- [Assignment]:
Every word of every entry must be retyped exactly.

*** Opening Entries provided ***

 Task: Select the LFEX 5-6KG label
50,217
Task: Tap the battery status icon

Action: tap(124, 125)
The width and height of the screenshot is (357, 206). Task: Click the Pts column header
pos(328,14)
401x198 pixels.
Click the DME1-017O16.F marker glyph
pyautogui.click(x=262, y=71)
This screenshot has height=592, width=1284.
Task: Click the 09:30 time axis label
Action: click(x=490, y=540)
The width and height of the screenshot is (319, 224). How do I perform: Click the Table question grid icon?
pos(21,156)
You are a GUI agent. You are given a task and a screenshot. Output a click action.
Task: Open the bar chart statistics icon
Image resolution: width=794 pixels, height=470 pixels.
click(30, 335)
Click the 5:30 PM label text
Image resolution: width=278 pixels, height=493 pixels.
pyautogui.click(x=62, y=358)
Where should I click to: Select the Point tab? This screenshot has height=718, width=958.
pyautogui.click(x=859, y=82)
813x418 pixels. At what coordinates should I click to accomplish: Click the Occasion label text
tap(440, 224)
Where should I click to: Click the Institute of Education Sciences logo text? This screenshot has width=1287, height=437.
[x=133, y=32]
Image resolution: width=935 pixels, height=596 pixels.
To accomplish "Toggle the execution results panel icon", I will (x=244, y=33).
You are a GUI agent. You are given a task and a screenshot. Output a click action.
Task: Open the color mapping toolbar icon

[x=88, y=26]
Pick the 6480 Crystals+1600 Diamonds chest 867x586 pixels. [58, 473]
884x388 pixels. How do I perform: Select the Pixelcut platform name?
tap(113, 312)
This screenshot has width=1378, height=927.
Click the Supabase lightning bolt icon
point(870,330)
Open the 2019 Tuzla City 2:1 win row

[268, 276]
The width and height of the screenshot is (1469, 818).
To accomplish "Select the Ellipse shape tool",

*** Closing Entries provided ***

- [The completed task]:
 Task: Select the LFEX 5-6KG label
50,217
Task: Tap the battery status icon

Action: tap(124, 125)
The width and height of the screenshot is (357, 206). Task: Click the Pts column header
pos(328,14)
401x198 pixels.
Click the DME1-017O16.F marker glyph
pyautogui.click(x=262, y=71)
This screenshot has height=592, width=1284.
Task: Click the 09:30 time axis label
Action: click(x=490, y=540)
The width and height of the screenshot is (319, 224). How do I perform: Click the Table question grid icon?
pos(21,156)
You are a GUI agent. You are given a task and a screenshot. Output a click action.
Task: Open the bar chart statistics icon
Image resolution: width=794 pixels, height=470 pixels.
click(30, 335)
Click the 5:30 PM label text
Image resolution: width=278 pixels, height=493 pixels.
pyautogui.click(x=62, y=358)
Where should I click to: Select the Point tab? This screenshot has height=718, width=958.
pyautogui.click(x=859, y=82)
813x418 pixels. At what coordinates should I click to accomplish: Click the Occasion label text
tap(440, 224)
Where should I click to: Click the Institute of Education Sciences logo text? This screenshot has width=1287, height=437.
[x=133, y=32]
Image resolution: width=935 pixels, height=596 pixels.
To accomplish "Toggle the execution results panel icon", I will (x=244, y=33).
You are a GUI agent. You are given a task and a screenshot. Output a click action.
Task: Open the color mapping toolbar icon

[x=88, y=26]
Pick the 6480 Crystals+1600 Diamonds chest 867x586 pixels. [58, 473]
884x388 pixels. How do I perform: Select the Pixelcut platform name?
tap(113, 312)
This screenshot has width=1378, height=927.
Click the Supabase lightning bolt icon
point(870,330)
Open the 2019 Tuzla City 2:1 win row

[268, 276]
The width and height of the screenshot is (1469, 818).
To accomplish "Select the Ellipse shape tool",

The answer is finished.